• Tele Atlas heads south of the border

    Map data provider Tele Atlas today announced its acquisition of detailed source data covering Mexico’s highway and street network
    May 23, 2006
    2 min read

    Map data provider Tele Atlas today announced its acquisition of detailed source data covering Mexico’s highway and street network. According to the company, it will begin rolling out Mexico-based geographic services in three to six months.

    The expansion of its Latin America coverage addresses a growing demand for maps that seamlessly facilitate commercial traffic throughout the supply chain of North America, stated Mike Gerling, Tele Atlas COO of the Americas.

    Map coverage of Mexico will be offered as an added service, and is expected to be a major source of revenue growth for the company. “Revenue will increase because more users using the data and current users paying for more coverage. I anticipate a larger percentage of (new) revenue will come to helping the existing customer base.”

    Tele Atlas has learned from its acquisition of Canadian data that its customers seek “holistic” coverage.
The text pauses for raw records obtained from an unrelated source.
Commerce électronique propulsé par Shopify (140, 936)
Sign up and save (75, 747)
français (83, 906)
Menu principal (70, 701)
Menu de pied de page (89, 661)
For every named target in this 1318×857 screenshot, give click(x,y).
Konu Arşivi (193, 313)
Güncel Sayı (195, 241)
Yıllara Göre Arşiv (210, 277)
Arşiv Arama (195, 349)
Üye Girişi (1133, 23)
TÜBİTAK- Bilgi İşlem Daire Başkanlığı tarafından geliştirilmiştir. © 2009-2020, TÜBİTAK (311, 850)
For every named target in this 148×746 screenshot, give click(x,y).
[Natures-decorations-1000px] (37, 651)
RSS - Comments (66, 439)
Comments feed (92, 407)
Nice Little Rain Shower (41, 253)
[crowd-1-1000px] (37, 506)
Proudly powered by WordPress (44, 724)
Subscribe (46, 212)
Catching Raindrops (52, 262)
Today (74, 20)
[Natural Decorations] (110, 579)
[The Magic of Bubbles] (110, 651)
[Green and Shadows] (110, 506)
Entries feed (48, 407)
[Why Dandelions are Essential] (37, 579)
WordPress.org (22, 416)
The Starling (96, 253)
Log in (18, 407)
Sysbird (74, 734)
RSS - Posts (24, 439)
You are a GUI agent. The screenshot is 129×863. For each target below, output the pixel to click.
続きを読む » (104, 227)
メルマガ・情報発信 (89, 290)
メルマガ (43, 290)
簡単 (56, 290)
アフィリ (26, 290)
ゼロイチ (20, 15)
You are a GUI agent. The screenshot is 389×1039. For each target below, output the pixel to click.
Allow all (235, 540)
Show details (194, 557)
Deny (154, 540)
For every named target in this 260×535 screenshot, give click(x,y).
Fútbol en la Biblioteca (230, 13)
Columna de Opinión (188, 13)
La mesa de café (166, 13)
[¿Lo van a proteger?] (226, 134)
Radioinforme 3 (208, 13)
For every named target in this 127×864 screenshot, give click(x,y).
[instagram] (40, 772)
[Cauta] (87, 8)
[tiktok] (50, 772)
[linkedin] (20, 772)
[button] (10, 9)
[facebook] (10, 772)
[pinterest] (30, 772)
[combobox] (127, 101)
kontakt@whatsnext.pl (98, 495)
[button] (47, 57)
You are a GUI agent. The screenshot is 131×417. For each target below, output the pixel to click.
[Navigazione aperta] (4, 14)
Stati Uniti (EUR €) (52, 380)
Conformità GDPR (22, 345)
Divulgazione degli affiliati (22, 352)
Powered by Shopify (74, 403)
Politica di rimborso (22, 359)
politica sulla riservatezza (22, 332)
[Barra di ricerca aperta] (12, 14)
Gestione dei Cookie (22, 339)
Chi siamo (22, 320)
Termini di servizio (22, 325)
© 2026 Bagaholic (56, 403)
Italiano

    “We have dozens of customers in North America who wanted to move south,” Jay Benson, Tele Atlas vp of business planning told FleetOwner. “Filling that hole should help fulfill a customer need. This data hasn’t been standardized across a common format—we’re trying to get it in a standard format.”

    According to Tony Stroncheck— president of trucking software company Promiles, which is a Tele Atlas partner— Promile customers “are actively moving operations to Mexico and want the same type of tools, devices and technologies available to them in other markets.”
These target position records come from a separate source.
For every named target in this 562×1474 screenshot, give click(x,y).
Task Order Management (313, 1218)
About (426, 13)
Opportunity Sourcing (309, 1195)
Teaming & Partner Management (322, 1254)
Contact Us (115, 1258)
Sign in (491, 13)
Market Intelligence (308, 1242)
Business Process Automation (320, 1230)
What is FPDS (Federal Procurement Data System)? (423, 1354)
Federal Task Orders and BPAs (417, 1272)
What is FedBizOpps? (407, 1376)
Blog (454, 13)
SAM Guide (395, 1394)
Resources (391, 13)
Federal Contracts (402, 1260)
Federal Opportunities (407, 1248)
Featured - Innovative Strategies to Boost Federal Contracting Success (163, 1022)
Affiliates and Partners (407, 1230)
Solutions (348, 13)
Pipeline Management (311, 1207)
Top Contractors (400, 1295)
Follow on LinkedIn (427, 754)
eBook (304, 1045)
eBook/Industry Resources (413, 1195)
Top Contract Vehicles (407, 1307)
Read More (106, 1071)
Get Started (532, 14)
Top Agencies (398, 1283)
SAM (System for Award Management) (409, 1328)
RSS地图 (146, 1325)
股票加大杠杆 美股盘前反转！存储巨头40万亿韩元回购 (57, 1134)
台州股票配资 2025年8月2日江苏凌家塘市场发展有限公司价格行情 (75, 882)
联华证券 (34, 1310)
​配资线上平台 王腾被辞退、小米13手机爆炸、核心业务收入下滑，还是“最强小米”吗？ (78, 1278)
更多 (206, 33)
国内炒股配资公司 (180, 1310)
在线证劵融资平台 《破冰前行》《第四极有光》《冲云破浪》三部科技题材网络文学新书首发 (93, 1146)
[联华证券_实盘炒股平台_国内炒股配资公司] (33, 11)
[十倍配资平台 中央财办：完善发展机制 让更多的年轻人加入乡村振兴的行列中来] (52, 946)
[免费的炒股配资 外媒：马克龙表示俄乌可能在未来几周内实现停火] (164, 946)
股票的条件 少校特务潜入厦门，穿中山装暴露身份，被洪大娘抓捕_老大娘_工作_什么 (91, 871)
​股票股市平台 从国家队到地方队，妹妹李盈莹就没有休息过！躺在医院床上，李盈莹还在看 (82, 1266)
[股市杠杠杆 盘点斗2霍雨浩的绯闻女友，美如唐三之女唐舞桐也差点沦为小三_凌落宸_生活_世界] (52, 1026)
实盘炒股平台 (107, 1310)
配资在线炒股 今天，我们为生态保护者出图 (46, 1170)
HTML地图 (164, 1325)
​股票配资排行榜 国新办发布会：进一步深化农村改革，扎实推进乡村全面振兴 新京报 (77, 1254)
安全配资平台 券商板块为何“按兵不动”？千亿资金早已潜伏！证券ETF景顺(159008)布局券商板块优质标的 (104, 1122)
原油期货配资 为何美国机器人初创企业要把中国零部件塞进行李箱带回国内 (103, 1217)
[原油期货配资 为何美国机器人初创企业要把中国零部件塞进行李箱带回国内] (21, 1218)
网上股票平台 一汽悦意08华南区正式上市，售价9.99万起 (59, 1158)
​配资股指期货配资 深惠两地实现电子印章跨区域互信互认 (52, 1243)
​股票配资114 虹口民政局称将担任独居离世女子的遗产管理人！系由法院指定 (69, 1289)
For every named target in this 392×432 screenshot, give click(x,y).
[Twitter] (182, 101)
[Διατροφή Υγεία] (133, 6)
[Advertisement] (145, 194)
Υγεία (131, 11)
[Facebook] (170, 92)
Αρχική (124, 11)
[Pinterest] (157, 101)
    Tele Atlas’s decision to invest in the Mexico data was driven by the trucking industry’s adoption of routing systems and demand for extended coverage reaching a flash point.

    “I think the people that are currently delivering and receiving goods are coming to rationalize fleet management systems,” Benson said. “The number of companies out there integrating fleet management and asset management systems is increasing much more rapidly than fleet traffic itself.”

    Tele Atlas has also announced it will open an office in Mexico that will focus on sourcing and data validation.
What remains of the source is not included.